1. According to the research presented by Stephanie Coontz, how does divorce affect children, and what factors account for the variation in these effects?
2. According to Furstenberg and Cherlin, what factors affect short-term and long-term adjustment of children to divorce?
3. According to Carr, what three factors are the most important influences on spousal bereavement? How does gender shape the experience of spousal loss?
According to Coontz, divorce affects children because divorce can interfere with effective parenting and deprive children of parental resources. Children from divorced and remarried families are more likely to drop out of school, exhibit emotional distress, get into trouble with the law, an abuse drugs or alcohol than children who grow up with both biological parents. Twice as many children of divorce have problems as children in continuously married families. Such problems in children of divorced parents are not caused by divorce per se but by other factors such as poverty, financial loss, school relocation, or prior history of severe marital conflict. Further single parent families are more likely to have less income, adjustment issues, less individual time with the child, and thus give the child more structural disadvantages, but there is also possible problems when one of the parents is not present in the lives of the children. The article further addresses the issue that faces children within trouble marriages, who have greater such problems.
According to Furstenberg and Cherlin, the factors that affect short-term adjustment problems begins with shock, anxiety, and anger upon learning of the separation, in which they need emotional support and structure through daily routine. However, during divorce, such needs are usually not met in that parents are also depressed, anxious, and overburdened.
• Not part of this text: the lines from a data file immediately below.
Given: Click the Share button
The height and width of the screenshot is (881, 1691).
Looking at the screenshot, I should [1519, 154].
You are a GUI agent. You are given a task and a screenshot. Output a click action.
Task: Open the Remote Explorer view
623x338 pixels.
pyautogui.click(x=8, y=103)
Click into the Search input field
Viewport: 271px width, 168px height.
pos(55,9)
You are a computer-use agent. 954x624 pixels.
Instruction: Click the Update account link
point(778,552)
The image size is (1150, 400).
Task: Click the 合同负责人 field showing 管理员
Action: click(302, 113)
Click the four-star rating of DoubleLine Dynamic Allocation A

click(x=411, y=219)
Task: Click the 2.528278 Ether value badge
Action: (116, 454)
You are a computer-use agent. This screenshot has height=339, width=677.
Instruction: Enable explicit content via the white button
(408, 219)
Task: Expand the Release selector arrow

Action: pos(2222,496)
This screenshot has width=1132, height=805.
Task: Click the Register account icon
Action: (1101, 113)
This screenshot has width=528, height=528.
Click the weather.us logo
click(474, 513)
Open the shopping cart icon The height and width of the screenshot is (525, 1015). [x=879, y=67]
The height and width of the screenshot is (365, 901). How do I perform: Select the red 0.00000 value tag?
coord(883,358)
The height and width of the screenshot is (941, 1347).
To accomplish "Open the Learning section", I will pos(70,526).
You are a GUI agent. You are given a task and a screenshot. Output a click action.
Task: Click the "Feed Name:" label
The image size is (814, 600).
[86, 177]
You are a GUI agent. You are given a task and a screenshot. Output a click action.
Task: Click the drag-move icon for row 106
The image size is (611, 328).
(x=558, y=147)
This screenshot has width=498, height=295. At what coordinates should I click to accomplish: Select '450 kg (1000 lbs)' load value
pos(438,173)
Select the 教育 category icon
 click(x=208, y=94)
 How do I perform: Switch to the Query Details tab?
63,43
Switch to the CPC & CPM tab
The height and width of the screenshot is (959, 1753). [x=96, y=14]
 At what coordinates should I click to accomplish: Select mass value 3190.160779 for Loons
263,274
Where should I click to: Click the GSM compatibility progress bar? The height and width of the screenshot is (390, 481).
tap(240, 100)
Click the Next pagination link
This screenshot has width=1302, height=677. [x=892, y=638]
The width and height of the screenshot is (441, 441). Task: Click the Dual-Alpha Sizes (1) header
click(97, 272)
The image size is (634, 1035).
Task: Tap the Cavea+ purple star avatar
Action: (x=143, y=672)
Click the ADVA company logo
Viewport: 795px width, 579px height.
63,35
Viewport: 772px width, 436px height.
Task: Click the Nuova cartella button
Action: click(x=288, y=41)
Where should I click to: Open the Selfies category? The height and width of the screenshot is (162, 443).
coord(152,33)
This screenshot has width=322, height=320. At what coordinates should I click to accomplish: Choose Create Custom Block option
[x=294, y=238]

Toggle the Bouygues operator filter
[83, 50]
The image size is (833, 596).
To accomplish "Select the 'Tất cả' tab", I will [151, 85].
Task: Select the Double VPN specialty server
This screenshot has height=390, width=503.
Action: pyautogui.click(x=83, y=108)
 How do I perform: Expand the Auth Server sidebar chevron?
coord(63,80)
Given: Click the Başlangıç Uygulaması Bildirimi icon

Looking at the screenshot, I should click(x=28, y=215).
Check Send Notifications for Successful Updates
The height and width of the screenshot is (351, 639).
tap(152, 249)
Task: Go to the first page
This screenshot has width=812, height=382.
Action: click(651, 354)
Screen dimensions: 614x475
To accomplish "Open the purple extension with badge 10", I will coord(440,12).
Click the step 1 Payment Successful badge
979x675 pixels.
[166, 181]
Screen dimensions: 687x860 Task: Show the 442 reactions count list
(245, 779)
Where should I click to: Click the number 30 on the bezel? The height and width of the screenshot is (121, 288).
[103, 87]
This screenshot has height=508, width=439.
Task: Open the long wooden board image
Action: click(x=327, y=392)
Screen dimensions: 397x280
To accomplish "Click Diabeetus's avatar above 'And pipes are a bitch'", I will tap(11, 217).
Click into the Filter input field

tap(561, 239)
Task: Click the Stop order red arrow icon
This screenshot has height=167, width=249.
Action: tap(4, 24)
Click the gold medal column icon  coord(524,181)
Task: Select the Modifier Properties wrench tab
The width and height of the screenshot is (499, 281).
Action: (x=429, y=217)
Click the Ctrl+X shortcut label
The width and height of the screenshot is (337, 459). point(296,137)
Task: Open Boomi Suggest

Children tend to externalize disorders such as aggression, disobedience, and lying and internalize disorders such as depression, anxiety, or withdrawl; this seems to be especially true with boys and behavioral problems. There are also long-term adjustment of children which manifest after the initial trauma of the crisis period. This involves characteristics such as underachievement, self-deprecating, and sometimes angry young men and women.
According to Carr, the three factors that are the most important influences on spousal bereavement are age, cause of death, and release from a marriage that was stifling or unrewarding. Older people have less extreme emotional responses with death than younger people; most older people often die of chronic illnesses, long-term illness, etc which require much care-giving chores; people under troubled marriages have less symptoms of grief than those in loving marriages. Gender shapes the experience of spousal loss, because men and women experience marriage in very different ways, so they also experience the loss of a spouse differently which also includes readjustments to daily life as well as psychological responses. Widows are likely than widowers to experience distress and anxiety about money while men are likely than women to experience sickness, disability, and death after their wives presumably due to the loss of a helpmate, caretaker, and tie with social networks. Also, widows are more receive more practical and emotional support from children than do widowers and widowers are more likely to seek new romantic relationships than widows.